**Assignment**
Without including any pictures, retype exactly the lines from the top of the records through the line containing "This screenshot has height=1118, width=691.", that final line included.

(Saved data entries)
%%

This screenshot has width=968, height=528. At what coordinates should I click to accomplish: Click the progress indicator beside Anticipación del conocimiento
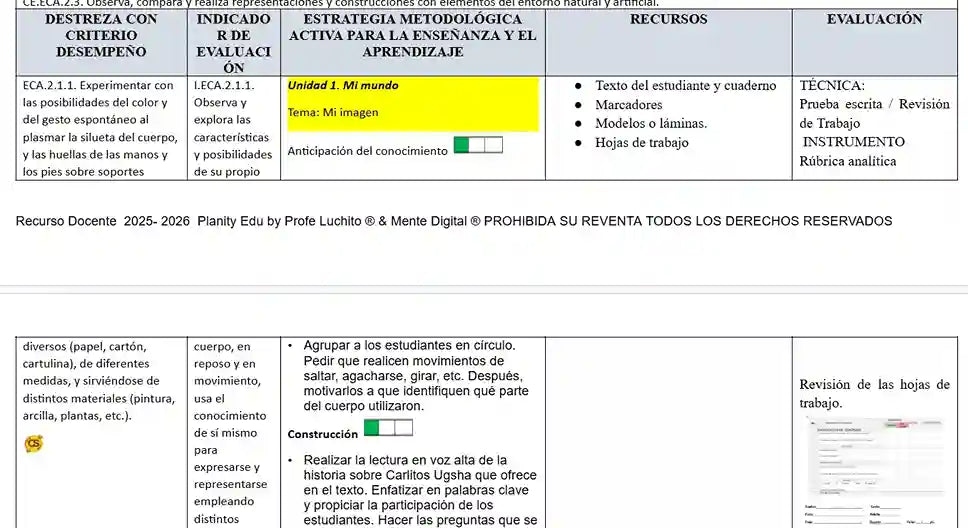click(478, 146)
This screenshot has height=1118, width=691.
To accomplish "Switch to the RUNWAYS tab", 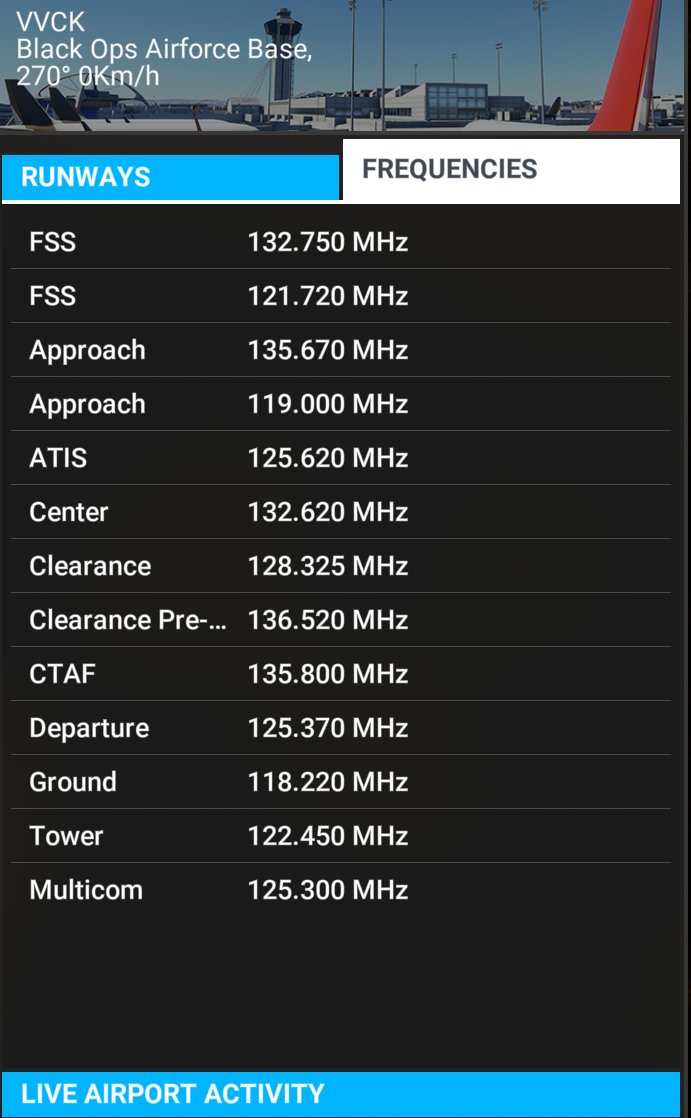I will click(x=170, y=177).
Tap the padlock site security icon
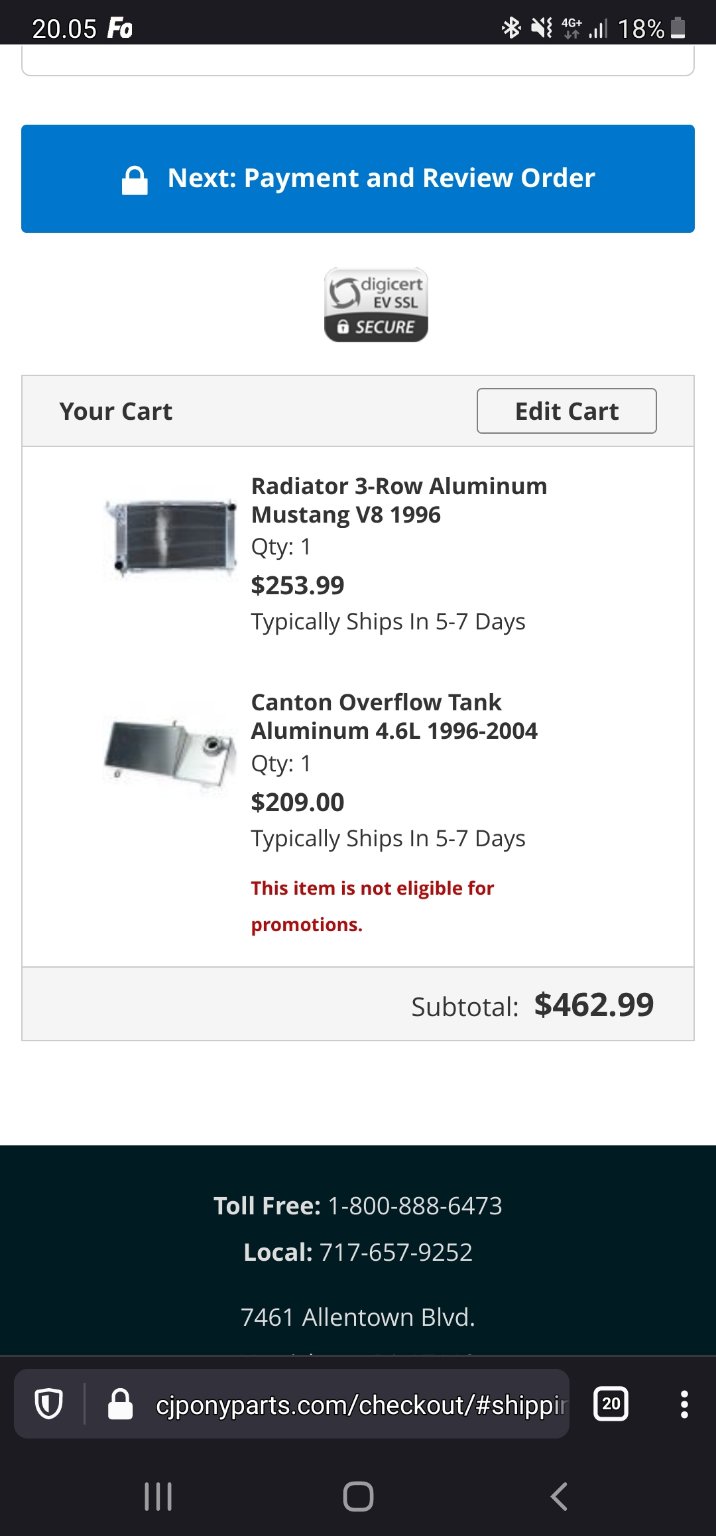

%%

**Response to the task**
This screenshot has width=968, height=528. At what coordinates should I click to accomplish: Click the progress indicator beside Anticipación del conocimiento
click(478, 146)
This screenshot has height=1118, width=691.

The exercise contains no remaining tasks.